In his article "Menstrual-Cycle Synchrony: Problems and New Directions for Research," Jeffrey C. Schank wrote: "Only rhythms that have periods of integer multiples of each other can, in a strict mathematical sense, be in a synchronous state over time (Winfree, 1980, 1987). |
When one looks at rhythms of noninteger multiple periods of each other, one sees that cycle onsets repeatedly converge and diverge from each other..."
“Rhythms?” “Periods of integer multiples of each other?” “Synchronous state?” Since when did menstrual synchrony get to be so complicated?

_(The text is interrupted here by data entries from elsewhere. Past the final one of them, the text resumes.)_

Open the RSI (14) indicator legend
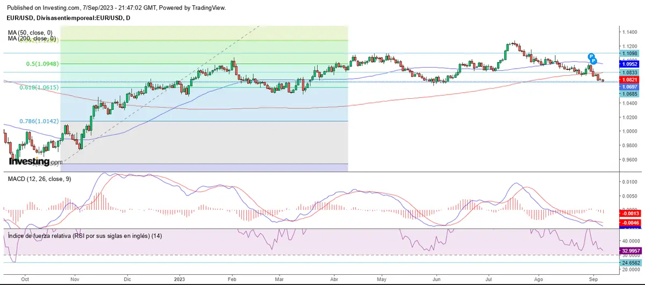 83,236
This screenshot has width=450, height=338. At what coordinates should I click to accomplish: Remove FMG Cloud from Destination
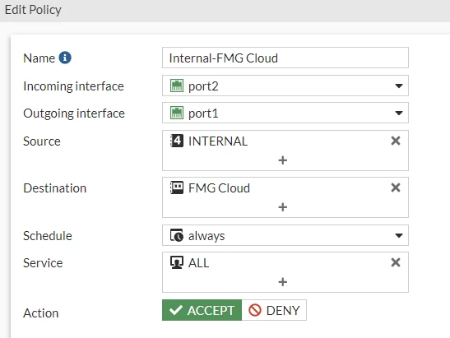[x=396, y=188]
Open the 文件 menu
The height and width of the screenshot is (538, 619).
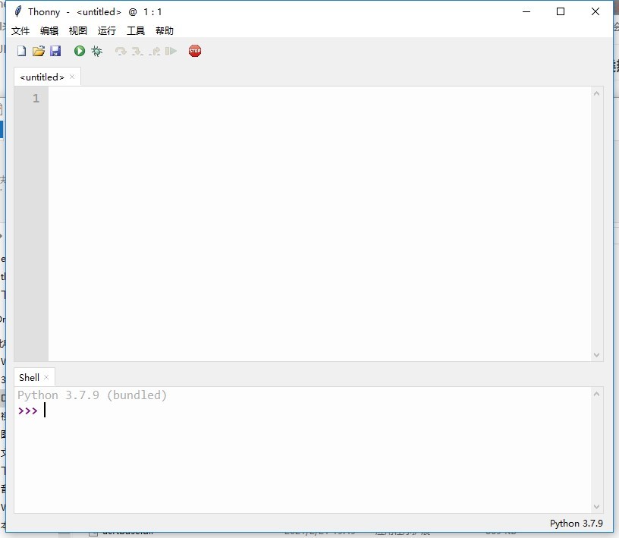[x=20, y=30]
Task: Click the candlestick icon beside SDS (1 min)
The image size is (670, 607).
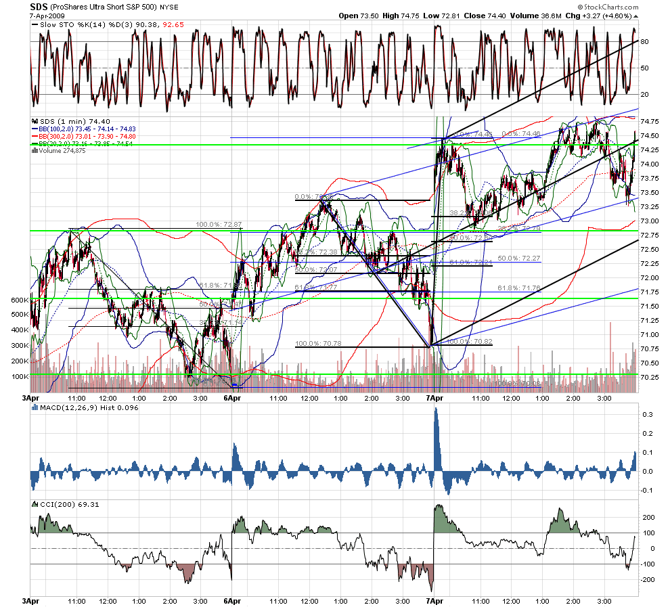Action: (35, 121)
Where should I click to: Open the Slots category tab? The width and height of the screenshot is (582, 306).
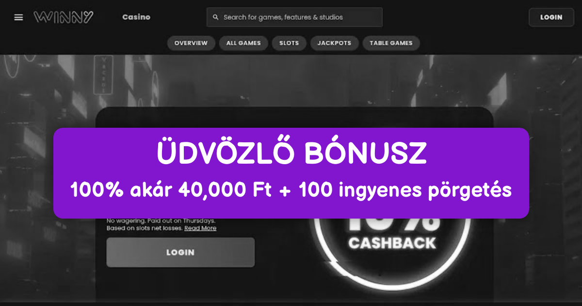[x=289, y=43]
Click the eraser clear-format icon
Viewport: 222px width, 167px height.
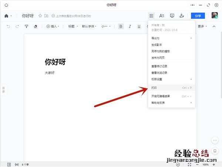[x=36, y=26]
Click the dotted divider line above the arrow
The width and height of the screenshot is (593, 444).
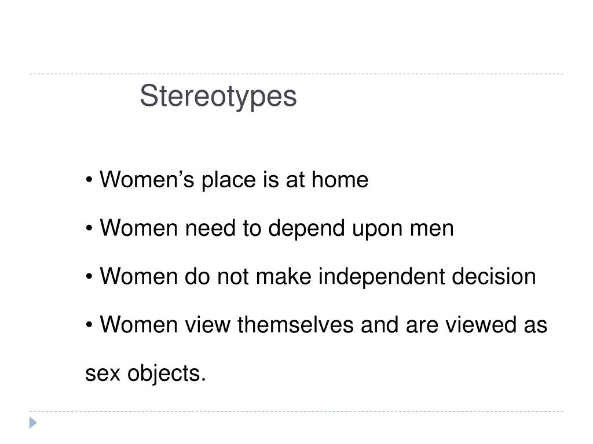(x=297, y=411)
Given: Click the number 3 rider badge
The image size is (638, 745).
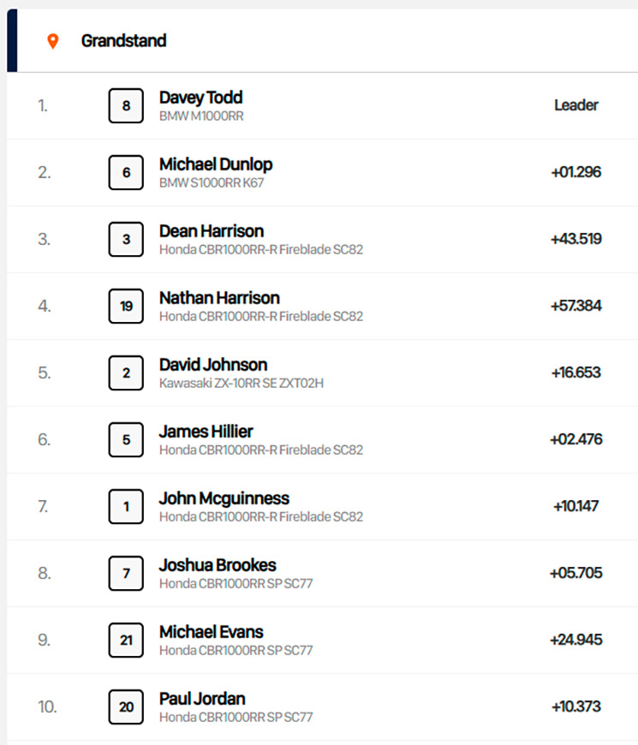Looking at the screenshot, I should [126, 240].
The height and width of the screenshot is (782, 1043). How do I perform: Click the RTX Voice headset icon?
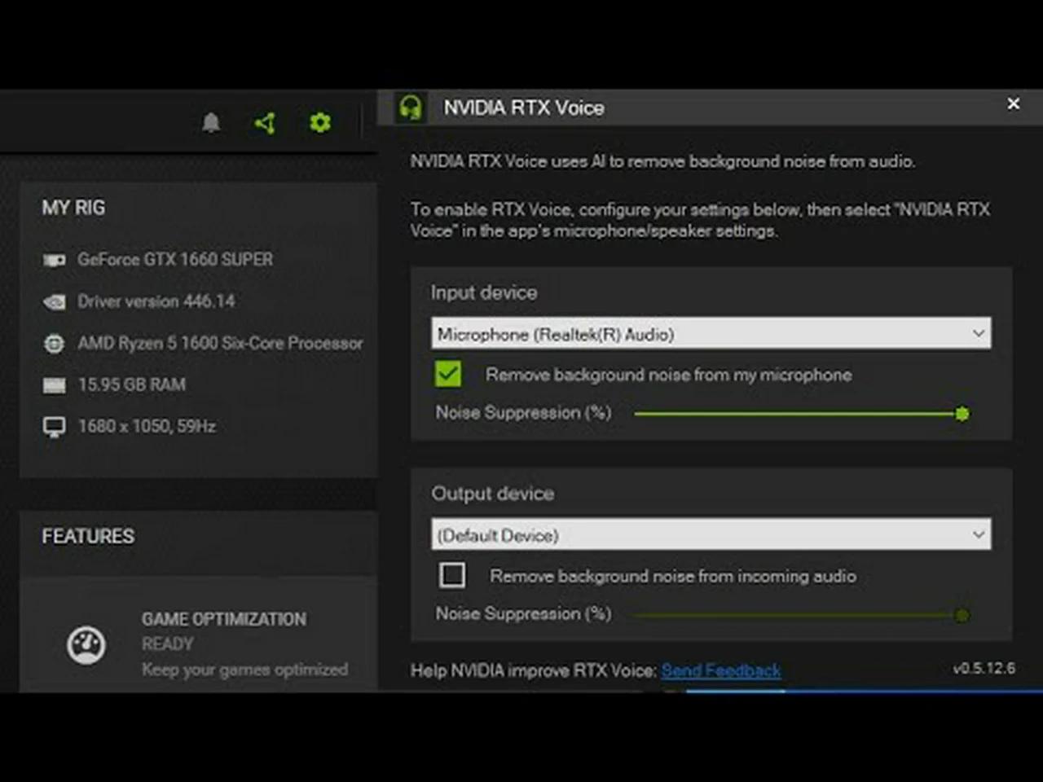[x=411, y=108]
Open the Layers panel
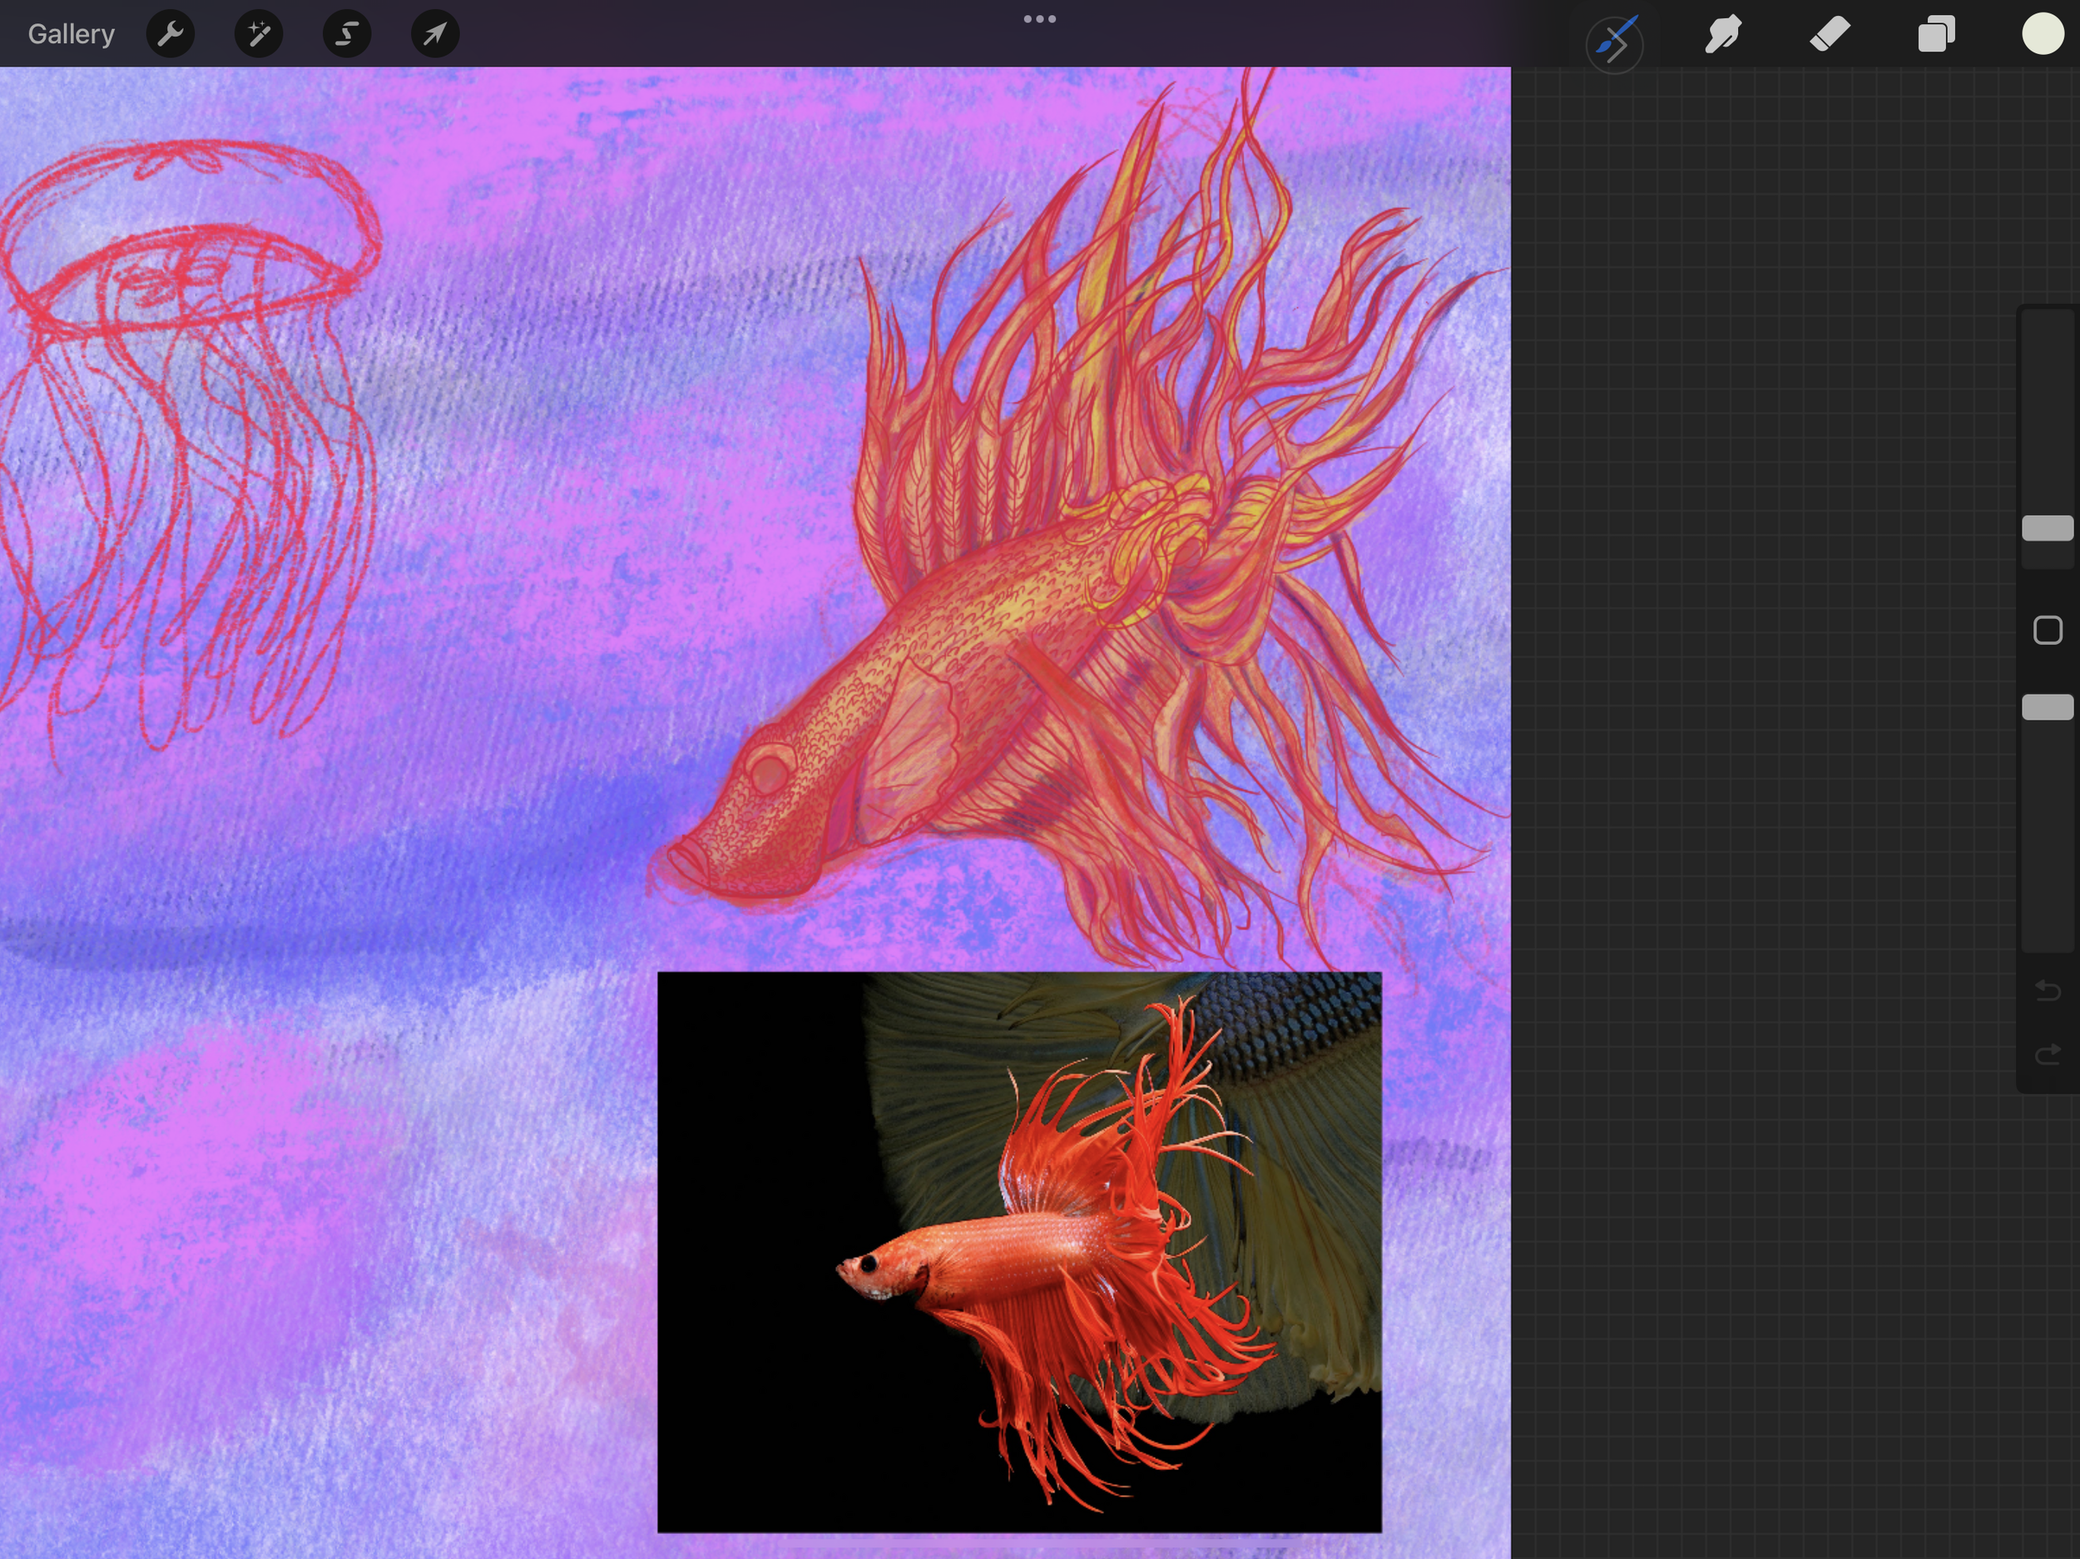The height and width of the screenshot is (1559, 2080). point(1936,35)
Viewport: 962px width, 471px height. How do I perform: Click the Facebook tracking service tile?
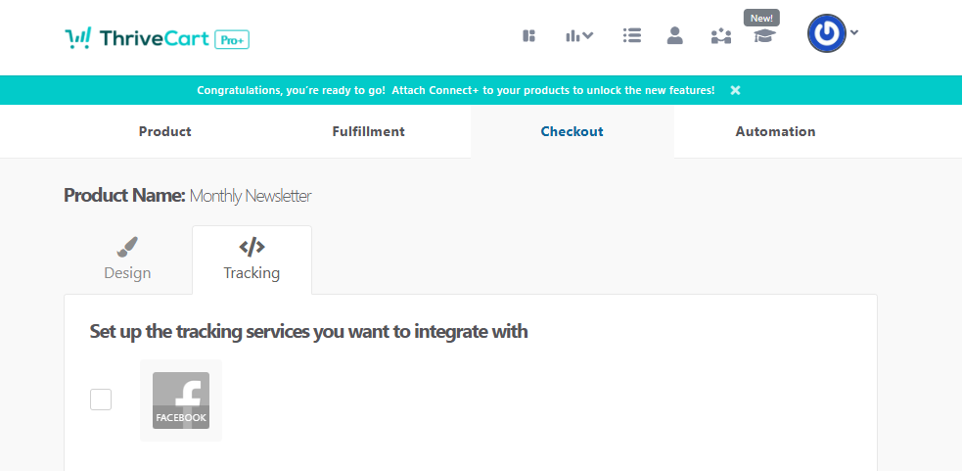coord(181,400)
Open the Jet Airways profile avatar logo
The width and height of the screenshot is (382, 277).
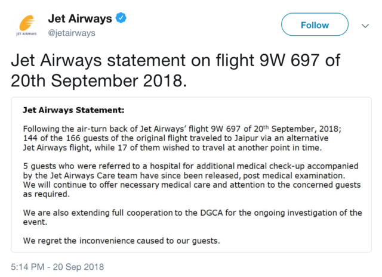[x=26, y=25]
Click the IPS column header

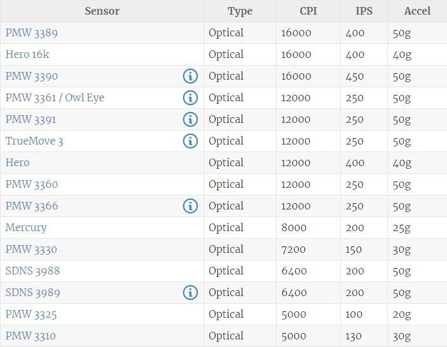pyautogui.click(x=364, y=11)
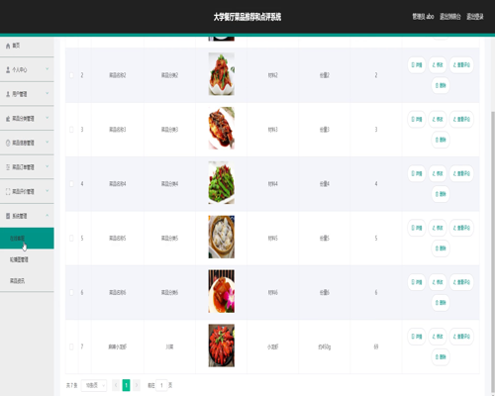
Task: View comments for dish row 4
Action: 461,173
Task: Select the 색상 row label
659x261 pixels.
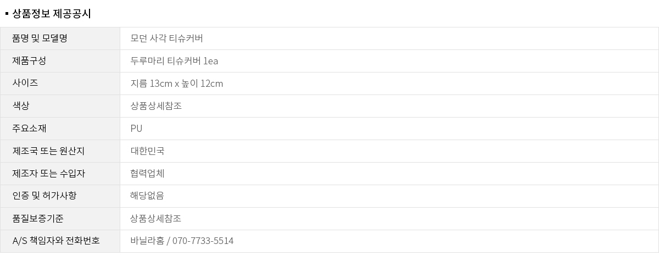Action: coord(21,106)
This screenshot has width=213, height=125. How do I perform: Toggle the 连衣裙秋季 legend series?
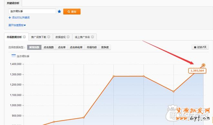[x=20, y=56]
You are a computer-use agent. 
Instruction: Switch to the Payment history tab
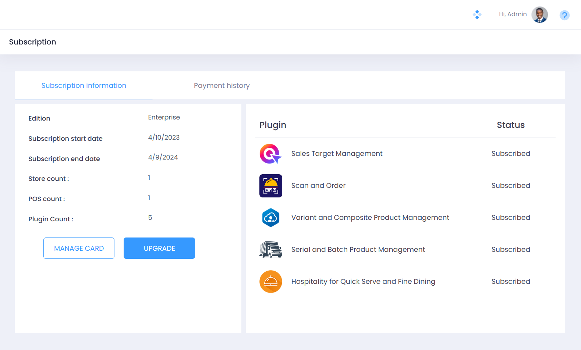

The above paragraph is from an article appearing in the Journal of Comparative Psychology, vol. 115, and like most paragraphs in publications aimed at researchers, it packs a whole lot of information in a very small space (see suitcase above). Let’s try unpacking it, with a few definitions:
Rhythm
“Movement with a regular succession of strong and weak elements.” This just means thinking of the days a woman is menstruating as the strong element, and the days when she is not menstruating, the weak element.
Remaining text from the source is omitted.